Après un long silence, il sourit puis revint vers elle.

  • Sept ans ? J’ai cru que je ne te reverrais plus jamais Elise. Et aujourd’hui, tu es là mais tu m’es presque inconnue. Et tu es fiancée à mon frère ? Laisse-moi comprendre…

  • Je ne te dois rien, ni explication, ni rien Christopher. Sept ans et alors ? J’ai prié, prié pour que jamais tu n’entres de nouveau dans ma vie.

  • Elise…

  • J’aurais tout donné pour ça. Mais tu es là. Alors s’il te plait, laisse-moi digérer cette pilule à ma façon.

  • Je veux savoir pourquoi tu as disparu ? Fuit ?

Elle déposa sa tasse sur la table, et se mis à rire, laissant Christopher perplexe… 

  • Fuir ? Oui, c’est vrai. Sept ans et pas une seconde tu n’as pensé à me chercher ? Trop occupé avec Angélique, je suppose ?

Il se retient de répondre. La regardant intensément dans les yeux. Que pouvait-il redire à cela ? Comment a-t-il pu ne pas faire le lien ? Comment lui faire de reproche ? Il se retira de la pièce sans mot et rejoignit le séjour…

         Sur un fauteuil en face de la cheminée, il regardait les bouts de bois se casser et s’enflammer. Ils l’emportaient au loin. Le mal était déjà fait. Et même s’il regrettait l’homme qu’il était, aujourd’hui, il est trop tard pour réparer les fautes. Il était jeune et il aimait les femmes. Mais il avait blessé la seule qu’il ait surement aimée. Il lui avait lâchement brisé le cœur, et s’en voulait, et c’est certainement loin d’en valoir la peine. Aujourd’hui, elle est sur le point d’épouser un autre, son frère…

         Il y’a une semaine, quand Brian l’a appelé, il était loin de se douter qu’il s’agissait d’Elisabeth, celle dont il ne cessait de lui parler. Il disait qu’il avait trouvé la femme parfaite, celle qu’il voudrait épouser. Il voulait lui faire sa demande en mariage, mais avant, il voulait que Christopher la rencontre.

         A son arrivée, à l’aéroport. Elisabeth lui faisait dos, elle était au téléphone. Ses cheveux lisses flottaient au vent, et apportaient cette odeur de lavande et de noix de coco.
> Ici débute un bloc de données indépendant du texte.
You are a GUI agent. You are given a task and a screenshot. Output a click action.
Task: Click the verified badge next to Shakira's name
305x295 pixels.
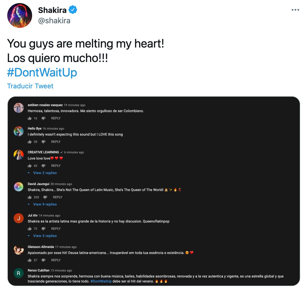click(73, 10)
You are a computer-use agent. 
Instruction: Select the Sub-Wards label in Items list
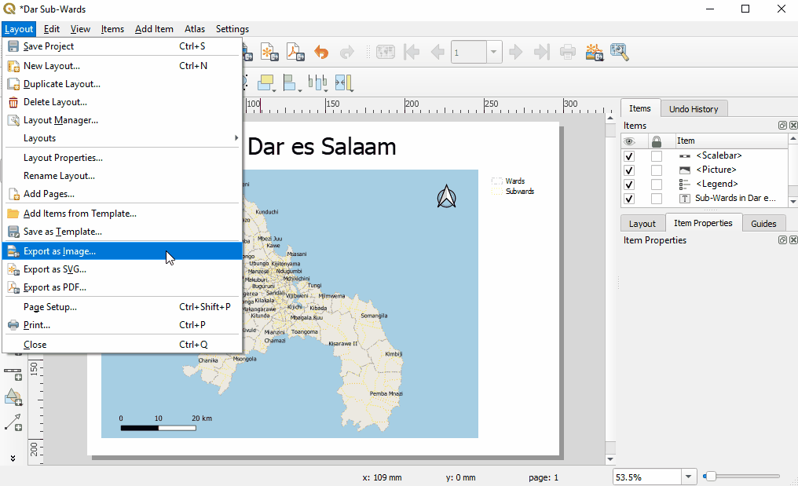734,199
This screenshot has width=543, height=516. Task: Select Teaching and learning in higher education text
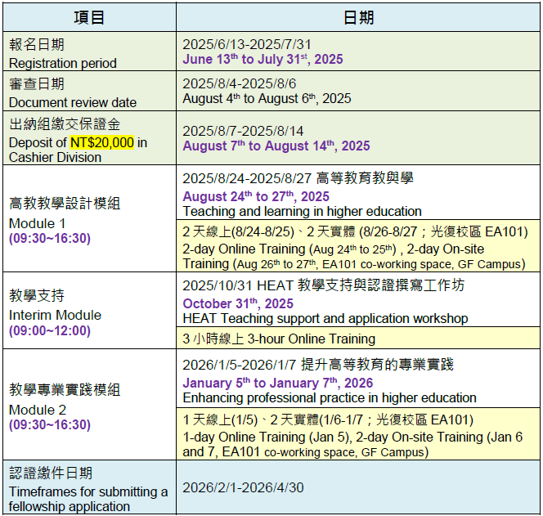pyautogui.click(x=302, y=211)
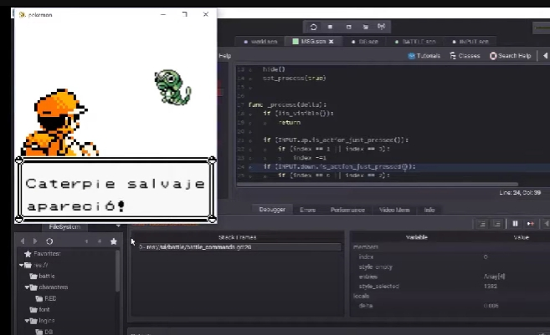Toggle the favorite star in the FileSystem toolbar
This screenshot has height=335, width=550.
tap(114, 241)
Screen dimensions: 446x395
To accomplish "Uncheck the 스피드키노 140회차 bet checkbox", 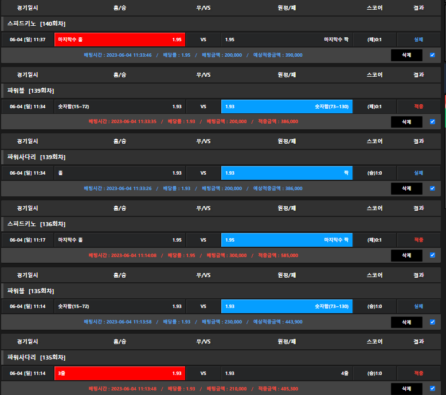I will [x=432, y=55].
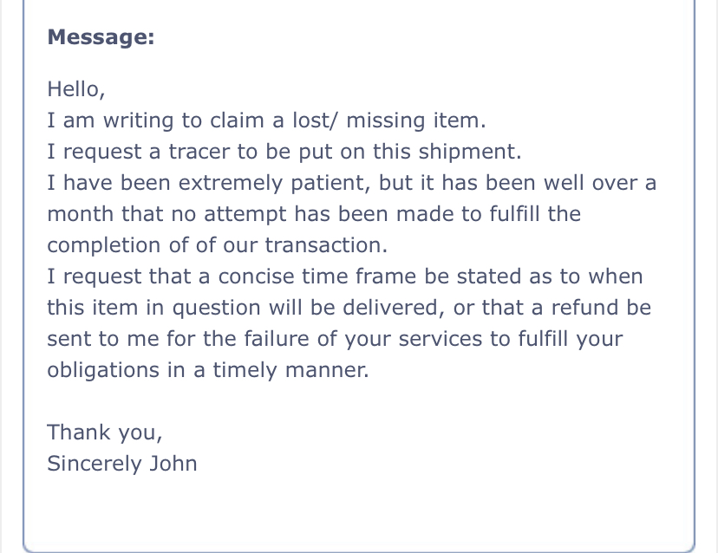Click the word "claim" in the message

(237, 120)
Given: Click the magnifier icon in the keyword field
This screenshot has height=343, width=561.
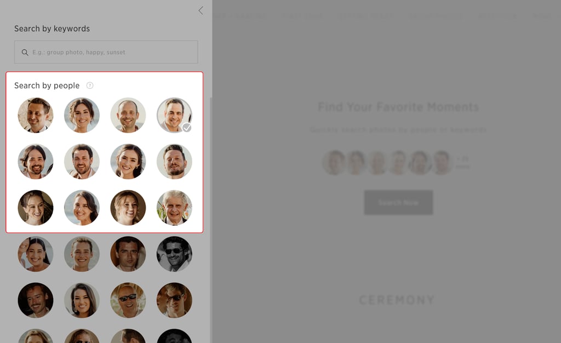Looking at the screenshot, I should 25,53.
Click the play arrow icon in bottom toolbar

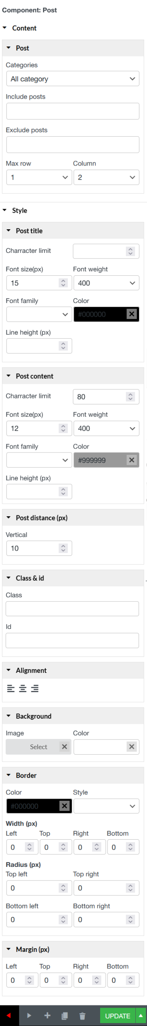29,1015
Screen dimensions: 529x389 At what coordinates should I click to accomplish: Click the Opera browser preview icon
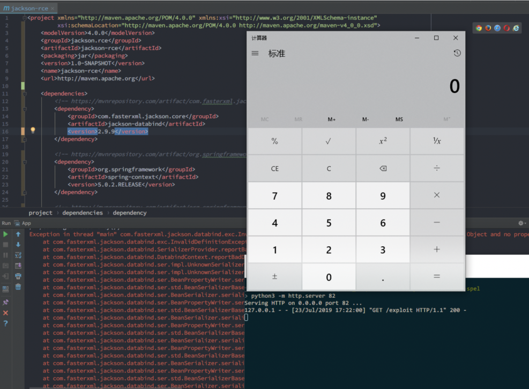pos(506,28)
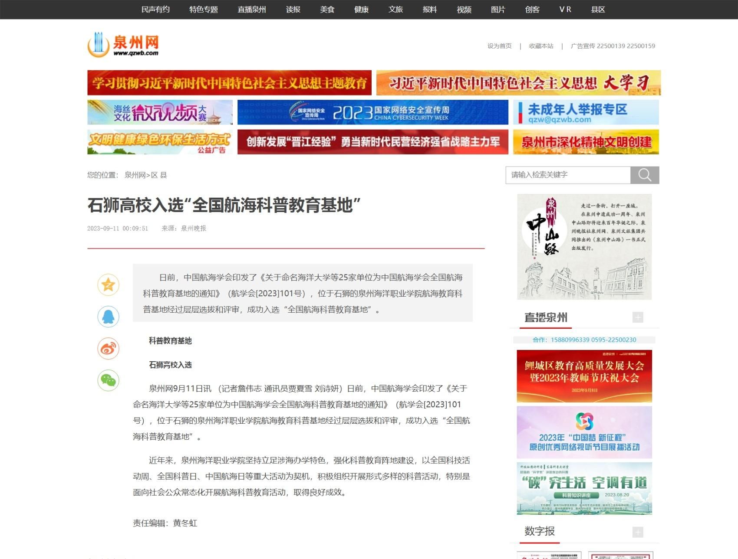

Elle portait un tailleur de jupe en tissus bleu ciel, et une chemise manche courte, blanche, légèrement transparente. Une telle énergie se dégageait d’elle, lui faisait l’effet d’une décharge électrique. Qui est-ce ?

         Brian le salua chaleureusement avant de demander au chauffeur de se charger des bagages de son frère. Et se retournant vers la mystérieuse femme…

  • Chérie ? Elisabeth ? Christopher est là.

Christopher se ressaisit. Comme sorti d’un rêve. Avait-il dit Elisabeth ? Ce prénom seul avait son effet. Ça ne peut être elle… Impossible. Impossible…

         Comme si le temps s’était arrêté, ils restèrent l’un face à l’autre, se dévisageant. Essayant de comprendre la scène ou de résoudre l’énigme de la situation. C’était Elise. Elisabeth Lans. Une décharge électrique, voilà tout.

  • Christopher ? Ravie de vous rencontrer. Elisabeth Lans.

Il resta un moment, sans voix. Un moment avant de pouvoir répondre à celle qui se présentait à lui comme une parfaite étrangère, et qui pourtant avait habité son cœur.

  • Christopher Crawford. Enchanté Mademoiselle Lans.

  • Lise ? Voilà Chris. Tu l’as surement reconnu. C’est un incorrigible habitué des médias.

  • Chéri ? Je vous laisse. J’ai promis à Marie de l’accompagner faire des courses. Vous ne m’en voudriez pas j’espère ?

  • Non, vas-y. Je vais installer Chris.

Comme un rêve, elle s’en alla. Son parfum se dissipa lentement. Christopher resta, encore sous le choc, à la regarder partir au volant de sa berline noire.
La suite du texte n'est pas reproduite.